ゲイとして生きる君へ

中学時代に同性愛に目覚めカミングアウトしてました。過去や現在のことを綴っています@福岡

それでもボクは盗ってない<2>

 ボクは体育館に向かいながらさっき同級生から言われたことを思い出していた。

 ホモだから体操服や半ズボン姿が好きなの?って……

 その質問に正直に答えればイエスとノーが入り混じっていた。好きでもない男の子のは見たくないけど好きな男の子であれば見たいと思った。大人になった今であれば好きになった男性が体操服や半ズボン姿になったらヒイてしまうし全く見たいという願望がない。この願望が無くなったのがいつの頃かと思い返すと大学時代だと思う。

 さっきとっさに返答ができなかったのは、高校時代のボクにとっては痛いところを突かれたからだ。でもそんな願望をみんなの前で言ってしまったら、体育の時間に着替える度に面倒なことになってしまう。

 好きな人の素肌が見えるとドキドキしてしまうのもやっぱり事実だった。

 中学時代に初めて同性のN君を好きになって彼の体操服姿を見た時、胸が締め付けらるような気持ちになった。彼の体操服の半袖から伸びている手や半ズボンから伸びて足を見る度に綺麗だと思ってドキドキした。

 ボクの気持ちに気がついていないN君はスキンシップが激しかったので、その姿のまま抱きついてきた。N君の体操服姿を見る度に目のやり場に困ていた。このまま彼を見ていたいという思いと見てはいけないという思いが交錯していた。同時に彼以外の生徒の同じ姿見ても何も感じなかったのも気がついていた。こういった複雑な感情を抱いたことがあるので、ボクは同級生からの質問に即座に答えることができなかった。でも言い訳にした「制服や私服を着ている方が好き」というのも真実だった。ボクは男性の裸に近い姿をそんなに綺麗と思うことがなくて、むしろ服をきちんと着ている姿の方が好きだった。

 それから体育館に行って授業が始まった。その日は雨が降っていて屋外での活動ができなかったため体育館で組体操というか柔軟体操のようなことをすることになった。2人1組になって次々とメンバーが入れ替わっていくんだけど、途中からいつもと違う雰囲気になっていることに気がついた。両手を床について逆立ちをしている相手を支えたりする時に、相手の足を持ったりするんだけど、なんだかボクに足を持たれるの嫌な顔をしている人がいた。柔軟体操で背中を押す時にも嫌な顔をしている人がいた。

 なんか……ボクとペアになるのに怖がっている人がいる……

 全ての生徒ではなかったけど、本当にごく一部の生徒は明らかにボクと体を接触することに抵抗があるような顔をしていた。そのごく一部の生徒の間では「うわー神原ペアかよ」「あいつ……ホモとペアを組まされて可愛そう」「俺も次に交代でホモとペア組むのかよ嫌だな」といった半笑いの視線が飛び交っていた。ボクはそのことに気がついたけど知らぬふりしていた。もう中学時代にカミングアウトしてからずっと続いていたから、そういった嘲笑には慣れていた。

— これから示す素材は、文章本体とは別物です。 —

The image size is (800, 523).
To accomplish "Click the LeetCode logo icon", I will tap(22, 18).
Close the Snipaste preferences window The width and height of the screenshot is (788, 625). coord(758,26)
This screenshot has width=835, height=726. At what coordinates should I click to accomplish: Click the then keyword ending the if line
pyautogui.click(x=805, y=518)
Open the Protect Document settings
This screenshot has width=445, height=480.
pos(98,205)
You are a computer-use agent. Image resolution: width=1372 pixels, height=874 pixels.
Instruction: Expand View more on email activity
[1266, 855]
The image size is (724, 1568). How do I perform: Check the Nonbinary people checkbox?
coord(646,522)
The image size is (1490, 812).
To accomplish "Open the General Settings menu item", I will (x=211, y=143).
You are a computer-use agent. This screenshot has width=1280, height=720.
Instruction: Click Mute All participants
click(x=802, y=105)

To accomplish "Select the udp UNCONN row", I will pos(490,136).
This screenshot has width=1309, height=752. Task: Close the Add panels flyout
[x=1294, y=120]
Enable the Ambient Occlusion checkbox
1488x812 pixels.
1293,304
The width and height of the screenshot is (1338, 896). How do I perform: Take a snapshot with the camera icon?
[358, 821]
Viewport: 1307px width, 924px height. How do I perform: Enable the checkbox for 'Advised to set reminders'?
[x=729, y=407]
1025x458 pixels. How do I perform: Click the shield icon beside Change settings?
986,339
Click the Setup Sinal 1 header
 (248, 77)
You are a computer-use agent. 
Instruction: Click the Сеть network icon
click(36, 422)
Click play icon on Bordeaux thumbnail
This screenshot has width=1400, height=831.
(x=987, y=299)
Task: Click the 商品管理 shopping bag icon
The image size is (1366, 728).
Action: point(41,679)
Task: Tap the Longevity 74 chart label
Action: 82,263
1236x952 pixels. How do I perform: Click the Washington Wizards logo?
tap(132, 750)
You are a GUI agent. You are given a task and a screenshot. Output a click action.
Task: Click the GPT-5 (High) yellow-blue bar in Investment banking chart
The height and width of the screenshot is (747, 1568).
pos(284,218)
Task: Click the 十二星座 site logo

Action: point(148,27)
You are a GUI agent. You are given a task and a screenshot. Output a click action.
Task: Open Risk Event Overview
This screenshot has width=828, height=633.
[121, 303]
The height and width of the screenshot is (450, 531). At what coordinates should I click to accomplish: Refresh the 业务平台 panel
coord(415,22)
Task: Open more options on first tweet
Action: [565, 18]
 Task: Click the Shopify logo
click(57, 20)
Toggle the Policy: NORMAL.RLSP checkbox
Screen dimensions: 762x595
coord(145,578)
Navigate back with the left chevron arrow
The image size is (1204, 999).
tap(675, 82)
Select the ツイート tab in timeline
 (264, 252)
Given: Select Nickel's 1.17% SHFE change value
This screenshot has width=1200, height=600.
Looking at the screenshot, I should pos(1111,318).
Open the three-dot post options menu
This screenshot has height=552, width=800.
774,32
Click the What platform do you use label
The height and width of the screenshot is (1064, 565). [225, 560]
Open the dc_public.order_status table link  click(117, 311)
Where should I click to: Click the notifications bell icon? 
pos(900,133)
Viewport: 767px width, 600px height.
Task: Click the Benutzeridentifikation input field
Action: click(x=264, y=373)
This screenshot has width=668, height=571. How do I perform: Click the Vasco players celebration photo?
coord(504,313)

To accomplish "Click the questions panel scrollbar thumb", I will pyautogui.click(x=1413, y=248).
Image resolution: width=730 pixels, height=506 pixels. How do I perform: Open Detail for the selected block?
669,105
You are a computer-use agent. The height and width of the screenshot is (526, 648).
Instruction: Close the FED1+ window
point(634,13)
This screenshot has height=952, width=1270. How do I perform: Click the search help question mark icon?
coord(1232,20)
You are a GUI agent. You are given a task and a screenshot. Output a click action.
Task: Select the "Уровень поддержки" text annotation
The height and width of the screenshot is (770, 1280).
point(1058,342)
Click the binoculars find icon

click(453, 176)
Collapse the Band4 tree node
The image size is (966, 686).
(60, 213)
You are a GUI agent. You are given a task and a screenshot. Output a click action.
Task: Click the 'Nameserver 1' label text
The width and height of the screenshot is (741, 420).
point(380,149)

 でも体育の授業中に同級生からこんな顔をされたの初めてだな……

 さっきの同級生の発言がきっかけになったのか知らないけど、明らかにボクと肌を触れ合うことに抵抗を感じているようだった。今まで中学時代からずっと気にしないでボクに接してくれたけど、高校生になって思春期を迎えたからかな?とも思った。男性と女性の違いを強く意識するようになって、男性が女性の体を触れたら緊張するだろうなと思った。それにボクと接している同級生が嫌がる素振りを取るのも分かる気がした。きっとこの場の雰囲気からして嫌がる素振りをしないとボクと同じホモ扱いされるような空気が出来上がっている気がした。嫌がる素振りをするのは「俺はホモじゃないよ!」と宣言しているようなものだった。

 彼らの頭の中でボクは男性じゃなくて女性なのかな?それともただの気持ち悪いホモなのかな?